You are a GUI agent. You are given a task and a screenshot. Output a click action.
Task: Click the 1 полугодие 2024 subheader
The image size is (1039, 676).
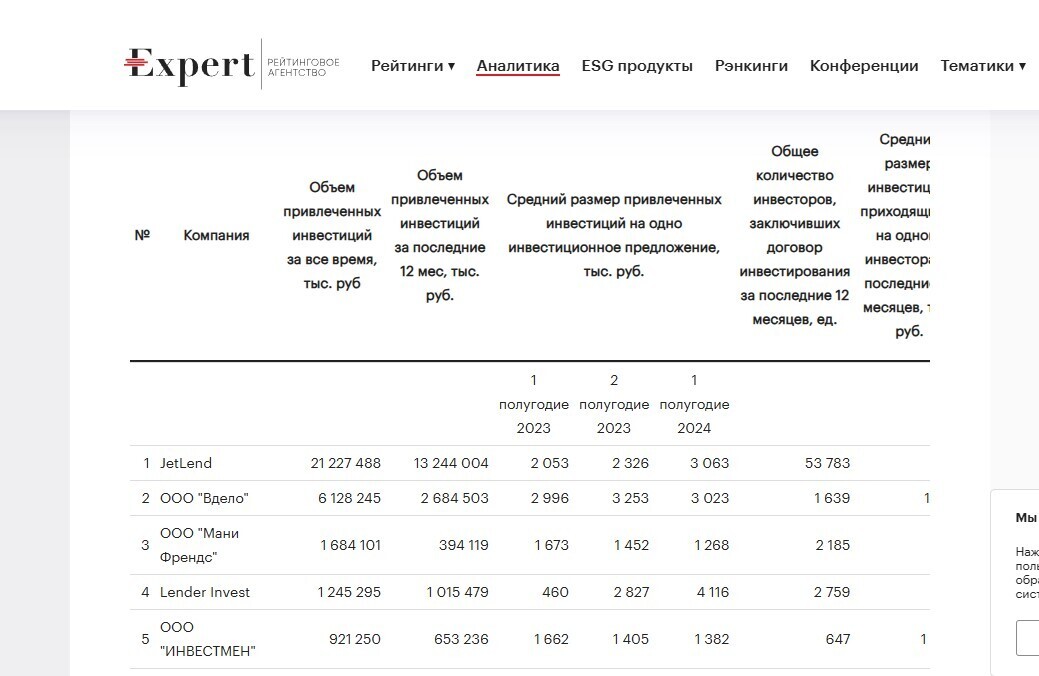[x=694, y=404]
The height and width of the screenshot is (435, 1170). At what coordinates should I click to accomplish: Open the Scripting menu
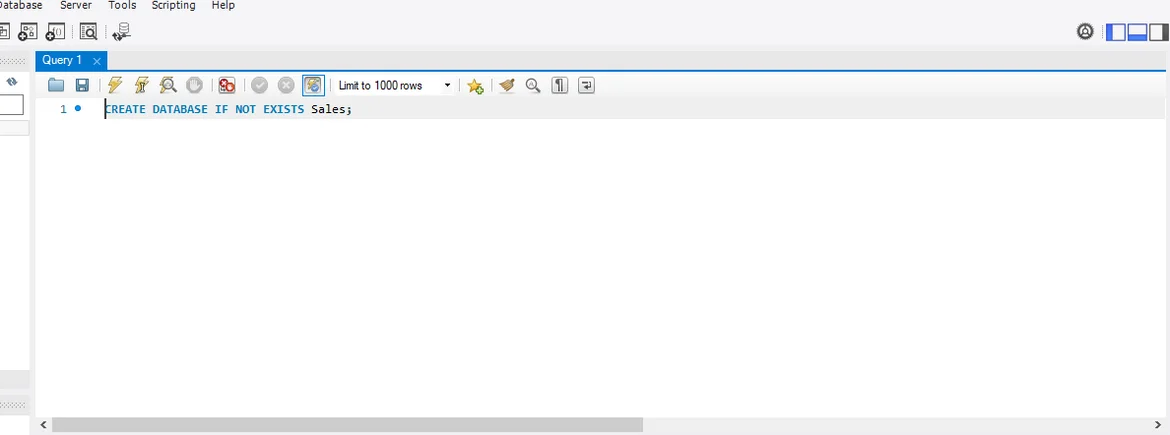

**EXERCISE DIRECTIONS**: Express the lines above as a Markdown table with the columns Row and Line, numbering each row and skipping blank lines. Leave the pictures out of the table.

**ANSWER TO THIS TASK**:
| Row | Line |
|---|---|
| 1 | You are a GUI agent. You are given a task and a screenshot. Output a click action. |
| 2 | Task: Click the 1 полугодие 2024 subheader |
| 3 | The image size is (1039, 676). |
| 4 | [x=694, y=404] |
| 5 | The height and width of the screenshot is (435, 1170). At what coordinates should I click to accomplish: Open the Scripting menu |